Тоомас Ильвес, президент Эстонии, провёл меня по длинному коридору его таллинской резиденции, показывая портреты руководителей страны в короткий период независимости между распадом Российской империи в 1917 году и оккупацией советскими войскам и во время Второй мировой войны. Судьба у всех была печальная: «Этого расстреляли, этот пропал без вести – и наверняка был убит – а этого сослали», говорил Ильвес, останавливаясь у каждого портрета.
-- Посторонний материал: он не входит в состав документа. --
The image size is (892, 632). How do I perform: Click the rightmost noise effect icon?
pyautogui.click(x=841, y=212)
Ильвес был одет в своём фирменном стиле – твидовый костюм и галстук– бабочка, которые удачно контрастировали с его программой по превращению Эстонии в самую прогрессивную в информационном плане страну Европы. Правительство объявило доступ к интернету основным правом человека: через интернет граждане могут голосовать, получать рецепты на лекарства и платить налоги, а за парковку платить при помощи мобильного телефона. Программирование включено в обязательную школьную программу начиная с первого класса. Ильвес, который, кажется, пишет в твиттер чаще, чем глава любой другой страны, в любой своей речи и интервью при любом удобном случае упоминает самые последние технологические новинки.
Проект «э-Стония» весьма практичен – страна ищет свою экономическую нишу – но в то же время глубоко символичен. Это способ избавиться от сложившегося стереотипа о стране как отсталой провинции Москвы. Разрыв с прошлым казался завершённым в 2004 году, когда Эстония стала членом НАТО – тогда казалось, что на международной арене наконец появилась новая, цифровая Эстония, навсегда освободившаяся от российского принуждения.
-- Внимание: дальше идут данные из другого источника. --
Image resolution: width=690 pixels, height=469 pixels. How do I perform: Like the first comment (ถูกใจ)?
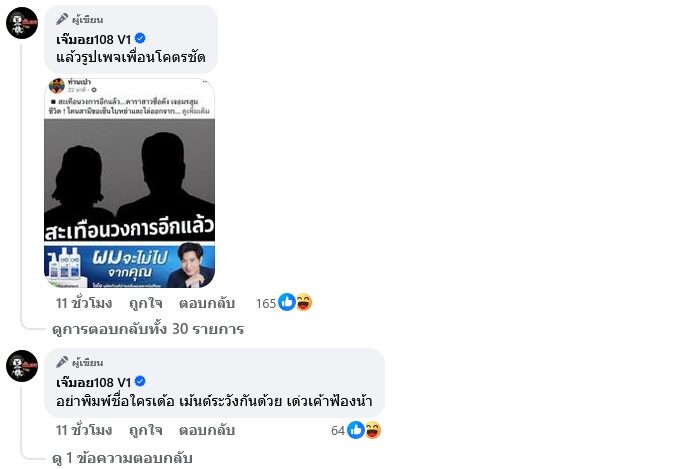coord(146,303)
Еще с времён СССР каждое 9 мая – эта дата известна как День победы в Великой отечественной войне – русские националисты и ветераны войны собирались в центре Таллина у монумента, известного как Бронзовый солдат: огромный арийского вида богатырь, символизирующий победу Советского союза над нацизмом. Русские или русскоязычные составляют примерно треть населения Эстонии. Большинство из них приехали из СССР после Второй мировой – а многих эстонцев, в свою очередь, отправили в лагеря ГУЛАГа, разбросанные по всему Союзу. Между 1945 и 1991 годами количество русских в Эстонии выросло с 23 до 475 тысяч. Но после распада СССР по новым законам о гражданстве русским, прибывшим в страну после оккупации, пришлось сдавать экзамен по эстонскому языку. В стране усилилась напряжённость. Многие русские, как и их родители, не считают себя оккупантами. Согласно официальной кремлёвской версии, Эстония «добровольно» отказалась от независимости в 1941 году.
Когда русские националисты начали собираться у Бронзового солдата на 9 мая, петь советские песни и украшать памятник флагами, националистически настроенные эстонцы стали проводить собственные марши на том же месте. В 2006 году один эстонский националист угрожал взорвать статую. В 2007 году эстонский парламент постановил перенести монумент на военное кладбище – по официальной версии, ради сохранения общественного порядка. Но российские политики и СМИ пришли в ярость. «Руководство Эстонии – пособники фашизма!» – заявил мэр Москвы. «Это отвратительно», вторил ему министр иностранных дел. В российских СМИ страну стали называть не иначе как «эССтония». Активисты, назвавшиеся «Ночным дозором», устроили вокруг Бронзового солдата палаточный лагерь, не давая снести памятник.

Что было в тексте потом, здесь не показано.